Take nothing but the lines from the one with "The image size" through the one with "1200x555 pixels." in the entries below, both ends kept, and return them exactly with pictures left out.

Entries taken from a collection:
__________

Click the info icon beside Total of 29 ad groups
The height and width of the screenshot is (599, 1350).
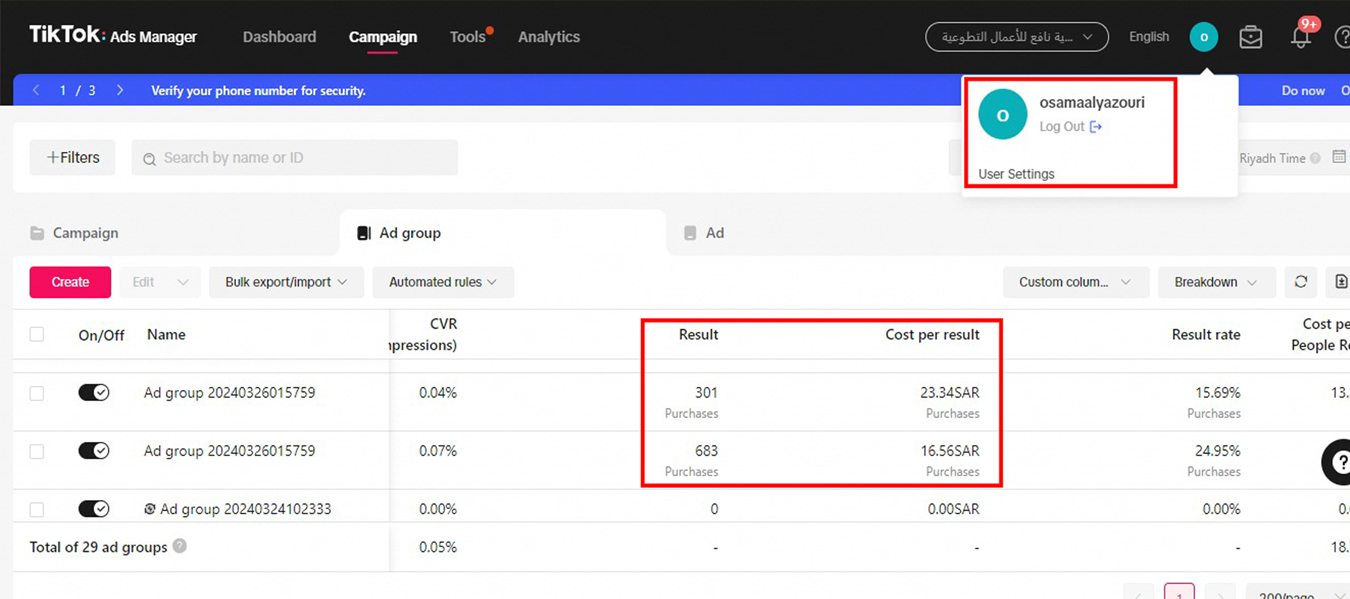tap(180, 546)
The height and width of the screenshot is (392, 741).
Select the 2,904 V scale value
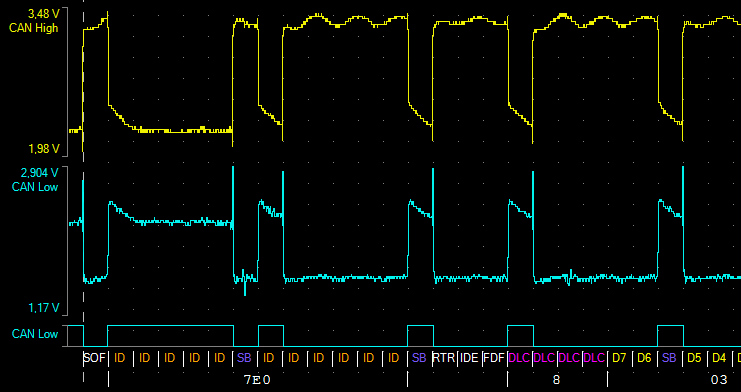coord(40,172)
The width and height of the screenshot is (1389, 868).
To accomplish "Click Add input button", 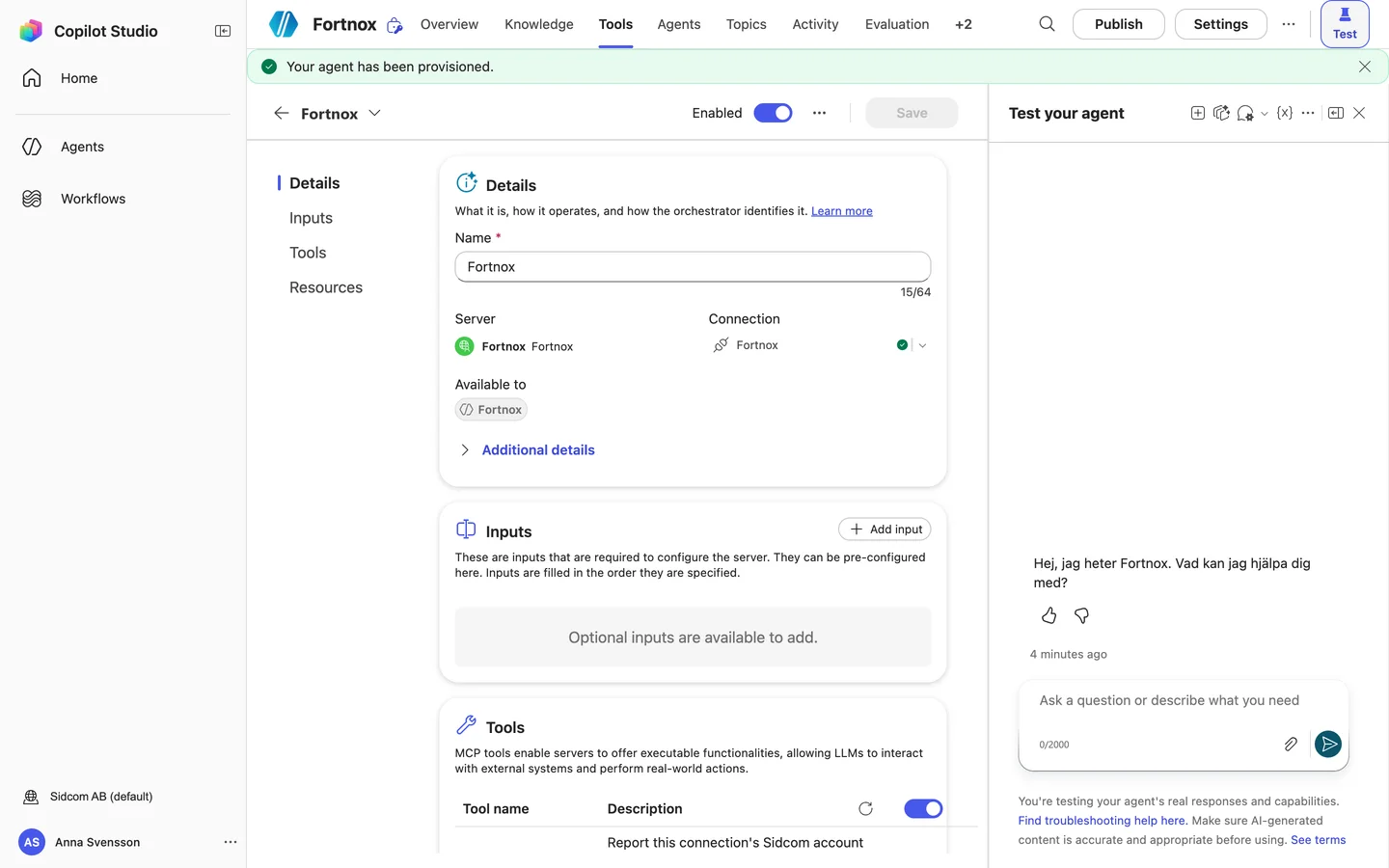I will coord(885,529).
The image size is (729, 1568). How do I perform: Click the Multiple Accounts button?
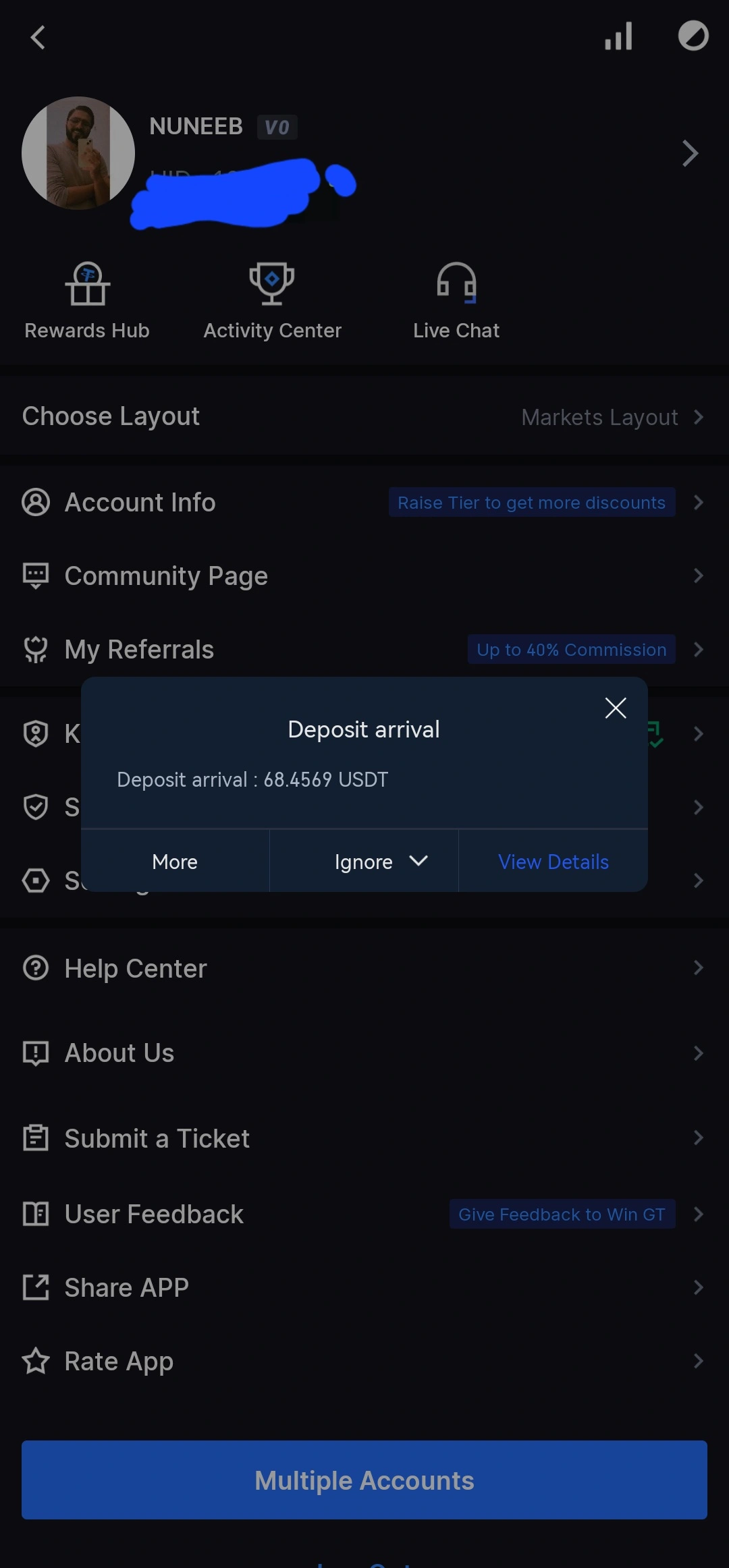[x=364, y=1480]
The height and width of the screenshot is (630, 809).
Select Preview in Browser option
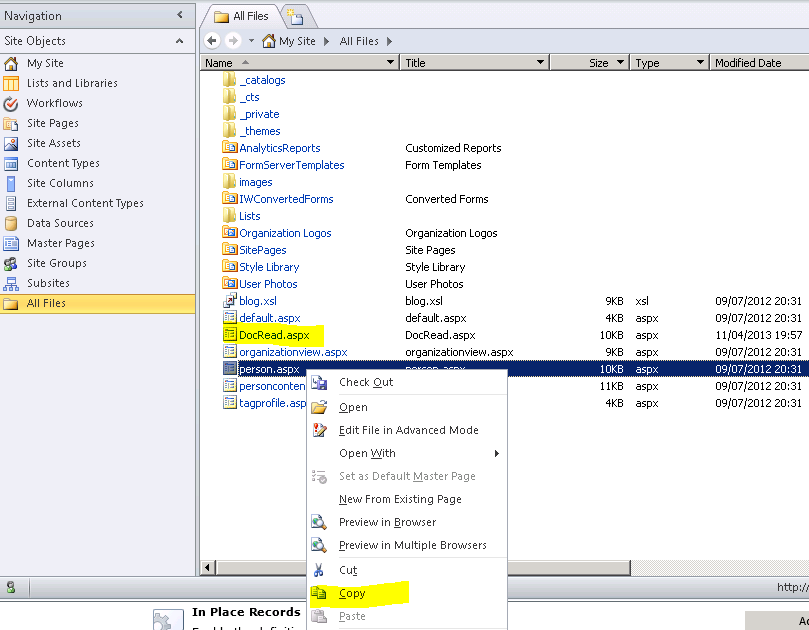pyautogui.click(x=387, y=522)
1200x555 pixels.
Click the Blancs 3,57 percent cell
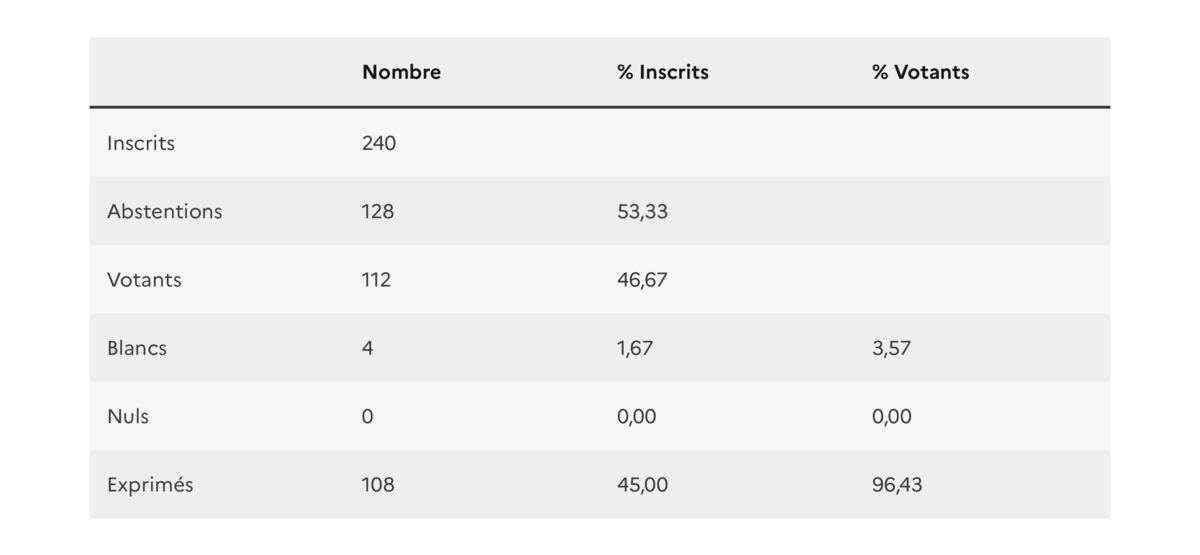point(891,348)
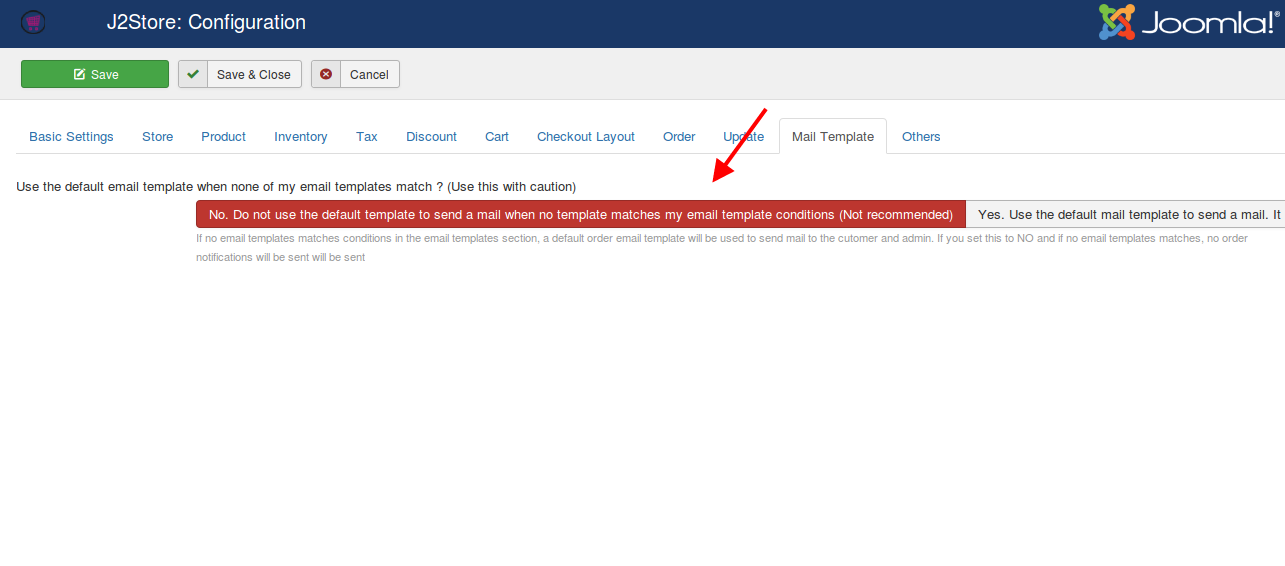
Task: Open the Cart configuration tab
Action: [x=497, y=137]
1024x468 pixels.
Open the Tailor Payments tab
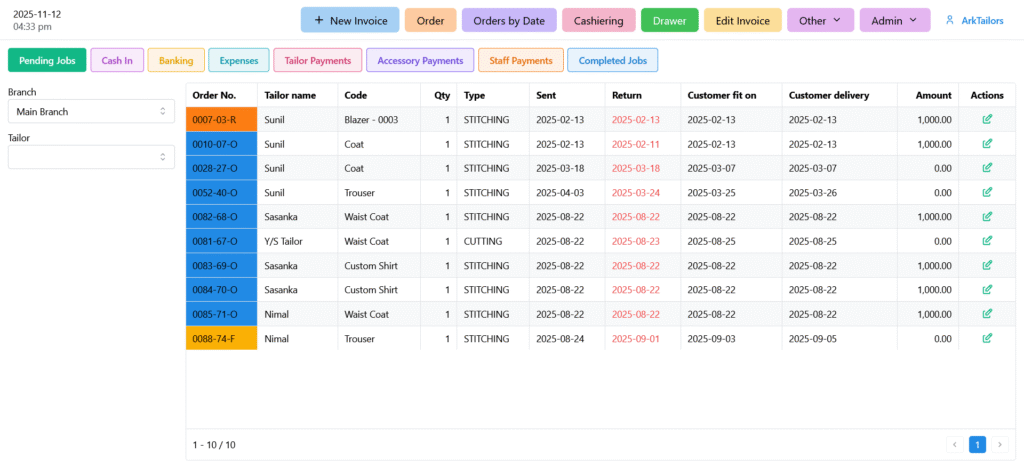click(x=317, y=61)
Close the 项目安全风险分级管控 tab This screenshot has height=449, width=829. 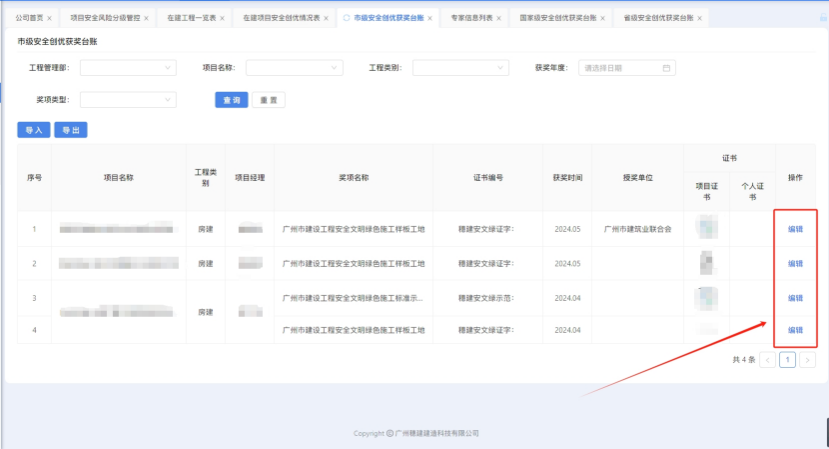(146, 19)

__________

PROBLEM SOLUTION:
The image size is (729, 1568). How do I perform: Click the Multiple Accounts button?
[x=364, y=1480]
The height and width of the screenshot is (630, 809).
Select Preview in Browser option
pyautogui.click(x=387, y=522)
1200x555 pixels.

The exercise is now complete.